━━━ Available records ━━━

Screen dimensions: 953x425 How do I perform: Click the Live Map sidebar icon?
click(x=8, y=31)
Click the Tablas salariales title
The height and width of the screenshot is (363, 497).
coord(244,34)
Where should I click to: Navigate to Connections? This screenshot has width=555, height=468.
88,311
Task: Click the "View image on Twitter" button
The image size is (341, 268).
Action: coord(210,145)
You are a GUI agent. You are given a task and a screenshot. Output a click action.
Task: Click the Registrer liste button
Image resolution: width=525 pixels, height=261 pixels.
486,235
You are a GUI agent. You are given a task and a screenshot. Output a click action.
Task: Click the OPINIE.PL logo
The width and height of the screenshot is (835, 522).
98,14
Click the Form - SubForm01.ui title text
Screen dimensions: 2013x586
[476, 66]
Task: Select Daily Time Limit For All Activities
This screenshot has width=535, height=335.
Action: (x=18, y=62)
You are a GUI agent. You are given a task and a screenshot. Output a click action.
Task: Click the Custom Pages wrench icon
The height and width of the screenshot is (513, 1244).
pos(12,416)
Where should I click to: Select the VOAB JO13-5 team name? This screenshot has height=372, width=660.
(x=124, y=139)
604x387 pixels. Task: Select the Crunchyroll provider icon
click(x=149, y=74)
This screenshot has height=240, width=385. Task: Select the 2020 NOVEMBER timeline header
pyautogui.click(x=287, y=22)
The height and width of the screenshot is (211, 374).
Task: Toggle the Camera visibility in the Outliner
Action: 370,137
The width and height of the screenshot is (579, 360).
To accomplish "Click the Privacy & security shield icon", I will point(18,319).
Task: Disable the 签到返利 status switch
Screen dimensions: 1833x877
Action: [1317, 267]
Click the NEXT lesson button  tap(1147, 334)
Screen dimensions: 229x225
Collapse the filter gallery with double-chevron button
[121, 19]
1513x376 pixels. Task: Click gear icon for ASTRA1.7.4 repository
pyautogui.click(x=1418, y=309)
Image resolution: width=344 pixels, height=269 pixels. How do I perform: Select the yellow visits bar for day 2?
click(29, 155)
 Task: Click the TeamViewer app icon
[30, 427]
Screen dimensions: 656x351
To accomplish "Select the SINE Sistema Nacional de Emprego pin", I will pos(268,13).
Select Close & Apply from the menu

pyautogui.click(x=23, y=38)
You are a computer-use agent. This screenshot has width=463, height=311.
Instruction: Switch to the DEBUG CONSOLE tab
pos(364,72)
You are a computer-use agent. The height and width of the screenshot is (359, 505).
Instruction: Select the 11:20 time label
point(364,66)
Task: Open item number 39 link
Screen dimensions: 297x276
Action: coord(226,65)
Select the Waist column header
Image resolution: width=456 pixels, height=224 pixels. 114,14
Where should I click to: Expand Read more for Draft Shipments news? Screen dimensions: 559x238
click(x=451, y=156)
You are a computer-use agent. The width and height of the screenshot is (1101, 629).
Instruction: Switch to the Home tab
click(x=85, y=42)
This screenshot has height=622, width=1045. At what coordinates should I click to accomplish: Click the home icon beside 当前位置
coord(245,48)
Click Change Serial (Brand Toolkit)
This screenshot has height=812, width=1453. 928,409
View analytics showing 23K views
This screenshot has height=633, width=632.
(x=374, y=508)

━━━

Exercise description: What is needed is a word-for-word copy of the records.

Output below:
Screen dimensions: 953x425 How do I perform: Click the Live Map sidebar icon?
click(x=8, y=31)
Click the Tablas salariales title
The height and width of the screenshot is (363, 497).
coord(244,34)
Where should I click to: Navigate to Connections? This screenshot has width=555, height=468.
88,311
Task: Click the "View image on Twitter" button
The image size is (341, 268).
Action: coord(210,145)
You are a GUI agent. You are given a task and a screenshot. Output a click action.
Task: Click the Registrer liste button
Image resolution: width=525 pixels, height=261 pixels.
486,235
You are a GUI agent. You are given a task and a screenshot. Output a click action.
Task: Click the OPINIE.PL logo
The width and height of the screenshot is (835, 522).
98,14
Click the Form - SubForm01.ui title text
Screen dimensions: 2013x586
[476, 66]
Task: Select Daily Time Limit For All Activities
This screenshot has width=535, height=335.
Action: (x=18, y=62)
You are a GUI agent. You are given a task and a screenshot. Output a click action.
Task: Click the Custom Pages wrench icon
The height and width of the screenshot is (513, 1244).
pos(12,416)
Where should I click to: Select the VOAB JO13-5 team name? This screenshot has height=372, width=660.
(x=124, y=139)
604x387 pixels. Task: Select the Crunchyroll provider icon
click(x=149, y=74)
This screenshot has height=240, width=385. Task: Select the 2020 NOVEMBER timeline header
pyautogui.click(x=287, y=22)
The height and width of the screenshot is (211, 374).
Task: Toggle the Camera visibility in the Outliner
Action: 370,137
The width and height of the screenshot is (579, 360).
To accomplish "Click the Privacy & security shield icon", I will point(18,319).
Task: Disable the 签到返利 status switch
Screen dimensions: 1833x877
Action: [1317, 267]
Click the NEXT lesson button  tap(1147, 334)
Screen dimensions: 229x225
Collapse the filter gallery with double-chevron button
[121, 19]
1513x376 pixels. Task: Click gear icon for ASTRA1.7.4 repository
pyautogui.click(x=1418, y=309)
Image resolution: width=344 pixels, height=269 pixels. How do I perform: Select the yellow visits bar for day 2?
click(29, 155)
 Task: Click the TeamViewer app icon
[30, 427]
Screen dimensions: 656x351
To accomplish "Select the SINE Sistema Nacional de Emprego pin", I will pos(268,13).
Select Close & Apply from the menu

pyautogui.click(x=23, y=38)
You are a computer-use agent. This screenshot has width=463, height=311.
Instruction: Switch to the DEBUG CONSOLE tab
pos(364,72)
You are a computer-use agent. The height and width of the screenshot is (359, 505).
Instruction: Select the 11:20 time label
point(364,66)
Task: Open item number 39 link
Screen dimensions: 297x276
Action: coord(226,65)
Select the Waist column header
Image resolution: width=456 pixels, height=224 pixels. 114,14
Where should I click to: Expand Read more for Draft Shipments news? Screen dimensions: 559x238
click(x=451, y=156)
You are a computer-use agent. The width and height of the screenshot is (1101, 629).
Instruction: Switch to the Home tab
click(x=85, y=42)
This screenshot has height=622, width=1045. At what coordinates should I click to accomplish: Click the home icon beside 当前位置
coord(245,48)
Click Change Serial (Brand Toolkit)
This screenshot has height=812, width=1453. 928,409
View analytics showing 23K views
This screenshot has height=633, width=632.
(x=374, y=508)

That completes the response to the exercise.